CEO Sundar Pichai’s 11 Top Remarks At Google I/O 2021

‘We believe LaMDA’s natural conversation capabilities have the potential to make information and computing radically more accessible and easier to use,’ Pichai said.

New Google artificial intelligence innovations including LaMDA natural language technology, a faster, “historic milestone” chip designed specifically for machine learning and next-generation, 3-D videoconferencing were among the products and projects unveiled by Sundar Pichai at Google I/O this week.

Pichai, CEO of Alphabet and its Google subsidiary, also heralded Google’s new Quantum AI computing campus in Santa Barbara, Calif. and the company’s sustainability goals, which will be aided by a geothermal project that will add carbon-free energy to the electric grid serving its Nevada data centers and infrastructure.

Google I/O is the technology company’s annual developers conference that runs virtually through Thursday after being cancelled outright last year due to coronavirus-related restrictions.

“I think of I/O not just as a celebration of technology, but of the people who use it and build it, including the millions of developers watching today,” Pichai said, speaking live and outdoors from Google’s campus in Mountain View, Calif. “Over the past year, we’ve seen how technology can be used to help billions of people through the most difficult of times. It’s made us more committed than ever to our goal of building a more helpful Google for everyone.”
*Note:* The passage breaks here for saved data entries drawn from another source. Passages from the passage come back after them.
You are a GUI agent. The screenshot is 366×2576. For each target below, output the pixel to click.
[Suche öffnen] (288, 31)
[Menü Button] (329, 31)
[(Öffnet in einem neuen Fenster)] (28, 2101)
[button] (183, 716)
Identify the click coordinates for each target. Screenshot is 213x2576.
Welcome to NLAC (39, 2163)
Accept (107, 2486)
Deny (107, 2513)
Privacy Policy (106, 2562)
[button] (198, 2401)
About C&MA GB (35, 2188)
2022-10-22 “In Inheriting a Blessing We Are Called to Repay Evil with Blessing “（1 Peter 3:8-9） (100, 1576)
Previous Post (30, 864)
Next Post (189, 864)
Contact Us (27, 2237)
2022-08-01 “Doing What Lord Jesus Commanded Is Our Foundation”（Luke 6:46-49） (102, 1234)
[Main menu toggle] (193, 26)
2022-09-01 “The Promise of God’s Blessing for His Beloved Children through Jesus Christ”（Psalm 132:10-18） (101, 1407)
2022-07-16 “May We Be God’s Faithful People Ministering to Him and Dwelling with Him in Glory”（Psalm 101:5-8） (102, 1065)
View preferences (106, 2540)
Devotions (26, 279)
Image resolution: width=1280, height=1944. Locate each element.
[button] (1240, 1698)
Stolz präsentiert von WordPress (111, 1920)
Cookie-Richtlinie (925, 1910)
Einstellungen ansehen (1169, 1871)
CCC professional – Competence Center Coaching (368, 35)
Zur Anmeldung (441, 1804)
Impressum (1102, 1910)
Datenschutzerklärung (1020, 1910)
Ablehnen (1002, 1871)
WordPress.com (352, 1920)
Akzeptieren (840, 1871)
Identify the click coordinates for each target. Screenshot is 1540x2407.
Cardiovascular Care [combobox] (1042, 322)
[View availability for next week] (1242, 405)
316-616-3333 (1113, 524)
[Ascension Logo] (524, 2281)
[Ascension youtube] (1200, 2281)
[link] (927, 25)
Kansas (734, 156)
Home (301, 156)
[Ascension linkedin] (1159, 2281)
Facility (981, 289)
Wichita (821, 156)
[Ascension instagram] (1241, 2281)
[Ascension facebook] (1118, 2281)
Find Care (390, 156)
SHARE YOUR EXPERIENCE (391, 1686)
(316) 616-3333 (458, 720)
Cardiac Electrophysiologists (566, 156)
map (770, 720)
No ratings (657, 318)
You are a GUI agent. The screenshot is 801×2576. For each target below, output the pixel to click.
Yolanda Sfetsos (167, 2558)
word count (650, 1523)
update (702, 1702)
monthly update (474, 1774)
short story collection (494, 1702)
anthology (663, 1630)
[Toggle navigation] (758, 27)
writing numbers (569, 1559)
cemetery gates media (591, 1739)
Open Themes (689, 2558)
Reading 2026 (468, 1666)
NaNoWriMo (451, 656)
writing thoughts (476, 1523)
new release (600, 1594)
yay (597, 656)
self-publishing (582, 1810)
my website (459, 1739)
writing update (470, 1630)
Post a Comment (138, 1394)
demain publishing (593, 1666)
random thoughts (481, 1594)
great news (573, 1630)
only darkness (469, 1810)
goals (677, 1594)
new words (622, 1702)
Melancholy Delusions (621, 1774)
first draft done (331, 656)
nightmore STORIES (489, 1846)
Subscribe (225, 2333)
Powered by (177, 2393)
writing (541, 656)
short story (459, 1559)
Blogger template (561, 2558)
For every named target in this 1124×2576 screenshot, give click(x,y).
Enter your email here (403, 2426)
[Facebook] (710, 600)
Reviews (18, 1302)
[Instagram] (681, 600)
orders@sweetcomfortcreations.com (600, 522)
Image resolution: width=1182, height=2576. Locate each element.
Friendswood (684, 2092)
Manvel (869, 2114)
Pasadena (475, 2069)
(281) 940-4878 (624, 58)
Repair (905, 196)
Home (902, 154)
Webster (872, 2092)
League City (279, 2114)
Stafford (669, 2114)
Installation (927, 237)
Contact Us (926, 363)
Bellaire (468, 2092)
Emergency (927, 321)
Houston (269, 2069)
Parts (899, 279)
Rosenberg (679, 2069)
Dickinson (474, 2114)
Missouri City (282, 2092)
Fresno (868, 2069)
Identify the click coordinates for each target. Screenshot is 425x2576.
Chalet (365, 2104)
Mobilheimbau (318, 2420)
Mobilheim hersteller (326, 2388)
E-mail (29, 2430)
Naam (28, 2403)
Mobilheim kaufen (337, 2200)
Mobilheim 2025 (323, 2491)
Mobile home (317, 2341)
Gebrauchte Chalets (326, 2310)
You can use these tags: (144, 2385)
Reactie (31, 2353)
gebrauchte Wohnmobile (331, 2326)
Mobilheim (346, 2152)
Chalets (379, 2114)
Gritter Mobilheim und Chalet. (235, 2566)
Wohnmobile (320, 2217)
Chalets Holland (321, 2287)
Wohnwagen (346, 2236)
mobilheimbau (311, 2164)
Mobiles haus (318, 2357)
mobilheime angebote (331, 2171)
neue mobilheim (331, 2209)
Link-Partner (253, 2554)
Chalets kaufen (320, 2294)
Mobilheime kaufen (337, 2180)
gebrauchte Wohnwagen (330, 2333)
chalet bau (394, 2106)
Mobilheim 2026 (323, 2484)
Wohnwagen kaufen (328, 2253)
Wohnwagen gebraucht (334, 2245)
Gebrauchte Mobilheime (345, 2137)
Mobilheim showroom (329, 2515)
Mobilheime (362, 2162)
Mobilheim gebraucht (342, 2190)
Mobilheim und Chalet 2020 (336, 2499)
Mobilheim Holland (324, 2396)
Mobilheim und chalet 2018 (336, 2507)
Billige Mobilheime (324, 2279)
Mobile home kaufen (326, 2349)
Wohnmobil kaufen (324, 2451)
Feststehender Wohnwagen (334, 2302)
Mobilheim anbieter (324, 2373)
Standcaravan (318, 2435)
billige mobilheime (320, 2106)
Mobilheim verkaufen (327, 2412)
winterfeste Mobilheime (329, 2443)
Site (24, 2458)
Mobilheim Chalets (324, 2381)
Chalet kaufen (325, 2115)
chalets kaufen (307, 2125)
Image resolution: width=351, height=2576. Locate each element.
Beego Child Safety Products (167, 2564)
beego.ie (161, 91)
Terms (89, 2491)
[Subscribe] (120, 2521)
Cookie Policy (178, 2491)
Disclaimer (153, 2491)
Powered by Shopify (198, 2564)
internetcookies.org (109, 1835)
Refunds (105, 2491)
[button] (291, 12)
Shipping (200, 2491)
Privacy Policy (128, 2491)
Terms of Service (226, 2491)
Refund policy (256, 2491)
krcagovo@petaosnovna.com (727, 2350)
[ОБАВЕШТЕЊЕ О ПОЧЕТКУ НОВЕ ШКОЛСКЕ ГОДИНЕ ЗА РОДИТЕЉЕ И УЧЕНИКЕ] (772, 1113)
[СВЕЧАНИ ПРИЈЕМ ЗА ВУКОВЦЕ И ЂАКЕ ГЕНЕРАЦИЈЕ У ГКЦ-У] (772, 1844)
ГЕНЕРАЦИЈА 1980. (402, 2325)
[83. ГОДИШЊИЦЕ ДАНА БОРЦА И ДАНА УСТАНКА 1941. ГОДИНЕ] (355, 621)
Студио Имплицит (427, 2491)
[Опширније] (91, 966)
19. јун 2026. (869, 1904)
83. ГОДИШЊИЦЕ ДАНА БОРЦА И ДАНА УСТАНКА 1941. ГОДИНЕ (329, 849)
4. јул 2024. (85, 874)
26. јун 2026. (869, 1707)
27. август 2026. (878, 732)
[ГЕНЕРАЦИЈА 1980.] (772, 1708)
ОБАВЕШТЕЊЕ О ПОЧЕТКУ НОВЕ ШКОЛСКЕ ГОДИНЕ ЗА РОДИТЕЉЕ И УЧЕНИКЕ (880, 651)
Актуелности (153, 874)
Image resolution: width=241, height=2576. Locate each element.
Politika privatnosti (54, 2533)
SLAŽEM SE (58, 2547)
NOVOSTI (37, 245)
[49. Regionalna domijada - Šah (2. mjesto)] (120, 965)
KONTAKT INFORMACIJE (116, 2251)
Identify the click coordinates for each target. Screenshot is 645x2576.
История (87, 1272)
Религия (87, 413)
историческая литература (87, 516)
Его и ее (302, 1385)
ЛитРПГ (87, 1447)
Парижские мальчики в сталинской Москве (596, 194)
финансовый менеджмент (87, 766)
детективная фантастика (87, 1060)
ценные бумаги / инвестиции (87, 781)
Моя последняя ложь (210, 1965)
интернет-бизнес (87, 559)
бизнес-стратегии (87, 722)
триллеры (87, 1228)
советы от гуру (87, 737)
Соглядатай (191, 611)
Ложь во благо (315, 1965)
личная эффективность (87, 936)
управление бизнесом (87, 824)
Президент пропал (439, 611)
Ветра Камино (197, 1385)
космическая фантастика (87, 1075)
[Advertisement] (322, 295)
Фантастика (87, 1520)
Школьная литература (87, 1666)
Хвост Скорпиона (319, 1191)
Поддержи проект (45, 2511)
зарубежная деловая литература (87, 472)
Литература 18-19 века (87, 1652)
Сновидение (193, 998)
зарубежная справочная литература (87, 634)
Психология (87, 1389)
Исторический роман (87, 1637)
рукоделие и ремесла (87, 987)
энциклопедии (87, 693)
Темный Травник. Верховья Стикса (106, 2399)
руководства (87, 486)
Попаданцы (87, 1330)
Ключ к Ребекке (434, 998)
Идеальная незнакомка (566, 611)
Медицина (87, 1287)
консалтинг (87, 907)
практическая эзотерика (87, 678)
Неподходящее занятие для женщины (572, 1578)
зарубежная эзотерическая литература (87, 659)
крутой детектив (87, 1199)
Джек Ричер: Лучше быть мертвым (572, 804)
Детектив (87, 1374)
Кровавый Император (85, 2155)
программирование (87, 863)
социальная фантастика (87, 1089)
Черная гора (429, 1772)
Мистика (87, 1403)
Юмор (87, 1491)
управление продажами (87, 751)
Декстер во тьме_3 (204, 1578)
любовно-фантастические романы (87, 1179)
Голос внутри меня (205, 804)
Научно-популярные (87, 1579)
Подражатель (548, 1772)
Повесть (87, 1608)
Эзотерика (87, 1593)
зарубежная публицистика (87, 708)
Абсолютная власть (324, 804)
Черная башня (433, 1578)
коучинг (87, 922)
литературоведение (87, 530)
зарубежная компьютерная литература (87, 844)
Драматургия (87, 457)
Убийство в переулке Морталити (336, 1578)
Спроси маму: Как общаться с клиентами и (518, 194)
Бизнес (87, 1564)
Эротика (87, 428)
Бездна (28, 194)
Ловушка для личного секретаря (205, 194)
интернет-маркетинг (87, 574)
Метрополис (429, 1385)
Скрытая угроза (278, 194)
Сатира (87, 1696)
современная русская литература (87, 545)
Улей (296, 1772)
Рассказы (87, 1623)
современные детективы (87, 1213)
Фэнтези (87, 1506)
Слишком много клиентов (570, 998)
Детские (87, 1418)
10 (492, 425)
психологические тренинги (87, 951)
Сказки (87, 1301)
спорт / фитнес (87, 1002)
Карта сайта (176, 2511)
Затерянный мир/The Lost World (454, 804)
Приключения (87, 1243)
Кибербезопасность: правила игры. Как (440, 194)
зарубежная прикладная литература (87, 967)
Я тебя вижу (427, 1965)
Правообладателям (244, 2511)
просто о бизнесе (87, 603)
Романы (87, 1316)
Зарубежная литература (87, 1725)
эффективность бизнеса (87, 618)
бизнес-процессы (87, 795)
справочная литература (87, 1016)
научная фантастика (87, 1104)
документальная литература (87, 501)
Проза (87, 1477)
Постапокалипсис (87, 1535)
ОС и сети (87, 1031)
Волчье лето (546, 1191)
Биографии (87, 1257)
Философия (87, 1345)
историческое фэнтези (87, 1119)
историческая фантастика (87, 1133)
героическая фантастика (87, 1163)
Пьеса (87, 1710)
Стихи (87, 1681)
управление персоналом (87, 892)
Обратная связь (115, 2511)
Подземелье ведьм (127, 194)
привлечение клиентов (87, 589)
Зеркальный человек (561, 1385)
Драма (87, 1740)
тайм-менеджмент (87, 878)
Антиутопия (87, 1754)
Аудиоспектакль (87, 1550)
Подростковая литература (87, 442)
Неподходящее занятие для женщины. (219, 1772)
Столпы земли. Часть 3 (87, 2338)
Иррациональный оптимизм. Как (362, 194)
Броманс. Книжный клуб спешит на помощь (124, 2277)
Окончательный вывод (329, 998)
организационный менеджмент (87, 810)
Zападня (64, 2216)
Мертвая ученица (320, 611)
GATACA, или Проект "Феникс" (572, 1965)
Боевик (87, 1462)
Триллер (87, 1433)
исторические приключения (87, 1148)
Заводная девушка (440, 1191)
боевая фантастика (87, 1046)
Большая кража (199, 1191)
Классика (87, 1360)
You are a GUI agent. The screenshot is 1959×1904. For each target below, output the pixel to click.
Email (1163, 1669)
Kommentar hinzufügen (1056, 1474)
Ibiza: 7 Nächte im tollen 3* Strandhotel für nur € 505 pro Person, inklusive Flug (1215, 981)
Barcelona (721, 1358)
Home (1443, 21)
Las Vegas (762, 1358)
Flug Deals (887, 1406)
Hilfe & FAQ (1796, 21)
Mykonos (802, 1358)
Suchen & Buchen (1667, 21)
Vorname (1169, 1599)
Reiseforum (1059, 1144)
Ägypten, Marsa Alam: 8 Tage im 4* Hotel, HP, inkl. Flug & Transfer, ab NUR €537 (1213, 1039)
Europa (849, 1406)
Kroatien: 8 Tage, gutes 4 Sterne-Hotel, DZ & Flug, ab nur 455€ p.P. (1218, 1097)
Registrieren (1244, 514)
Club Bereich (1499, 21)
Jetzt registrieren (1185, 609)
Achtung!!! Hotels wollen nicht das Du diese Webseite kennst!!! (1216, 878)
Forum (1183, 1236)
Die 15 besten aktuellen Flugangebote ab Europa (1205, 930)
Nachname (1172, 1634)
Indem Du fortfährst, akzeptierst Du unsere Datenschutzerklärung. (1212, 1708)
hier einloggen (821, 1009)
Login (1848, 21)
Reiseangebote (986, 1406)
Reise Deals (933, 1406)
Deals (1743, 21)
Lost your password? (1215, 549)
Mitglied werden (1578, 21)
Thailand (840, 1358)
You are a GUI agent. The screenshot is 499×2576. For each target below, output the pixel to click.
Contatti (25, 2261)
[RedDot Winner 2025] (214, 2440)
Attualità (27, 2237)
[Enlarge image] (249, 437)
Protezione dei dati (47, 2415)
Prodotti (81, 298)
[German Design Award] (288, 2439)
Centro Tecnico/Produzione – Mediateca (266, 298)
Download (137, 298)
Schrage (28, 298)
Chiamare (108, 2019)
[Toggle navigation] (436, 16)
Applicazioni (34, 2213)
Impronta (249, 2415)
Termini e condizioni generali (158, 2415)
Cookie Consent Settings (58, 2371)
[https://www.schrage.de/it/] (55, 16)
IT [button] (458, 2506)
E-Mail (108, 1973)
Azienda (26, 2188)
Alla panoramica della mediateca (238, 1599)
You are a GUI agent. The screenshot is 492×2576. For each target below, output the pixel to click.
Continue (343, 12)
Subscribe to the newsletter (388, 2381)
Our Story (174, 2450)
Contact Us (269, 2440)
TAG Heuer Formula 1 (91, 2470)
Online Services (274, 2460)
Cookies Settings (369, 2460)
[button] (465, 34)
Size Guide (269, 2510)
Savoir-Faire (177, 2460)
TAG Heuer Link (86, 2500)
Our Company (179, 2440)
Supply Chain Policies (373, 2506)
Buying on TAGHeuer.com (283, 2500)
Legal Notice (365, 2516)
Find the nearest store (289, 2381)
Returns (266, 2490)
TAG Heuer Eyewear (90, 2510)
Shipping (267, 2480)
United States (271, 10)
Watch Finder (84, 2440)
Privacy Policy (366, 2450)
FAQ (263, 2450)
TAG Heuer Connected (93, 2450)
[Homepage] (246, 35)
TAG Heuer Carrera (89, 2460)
Here’s a look at Pichai’s top remarks from his keynote address at Google I/O, which also covered highlights of new Google Maps features and Google’s quantum computing goal of creating an error-corrected logical qubit.

New Google Maps Features

At Google, the past year has given renewed purpose to our mission to organize the world’s information and make it universally accessible and useful. We continue to approach that mission with a singular goal: Building a more helpful Google for everyone. That means being helpful in moments that matter, and it means giving you the tools to increase your knowledge, success, health and happiness. Sometimes, it’s about helping in little moments that add up to big changes.

Recently, we added 150,000 kilometers of bike lanes in Google Maps. We’re also introducing two new features. First, new eco-friendly routes. Using our understanding of road and traffic conditions, Google Maps will soon give you the option to take the most fuel-efficient route. At scale, this has potential to significantly reduce car emissions and fuel consumption. Second, safer routing. Powered by AI, Maps can identify road, weather and traffic conditions where you’re likely to have to suddenly brake. We aim to reduce up to 100 million of these events every year.

AI Advances In Translation And Image Recognition

Google Search was built on the insight that understanding links between webpages leads to dramatically better search results. We’ve made remarkable advances over the past 22 years, and Search helps billions of people. And to improve Search even further, we need to deepen our understanding of language and context. To do this requires advances in the most challenging areas of AI, and I want to talk about a few today, starting with translation.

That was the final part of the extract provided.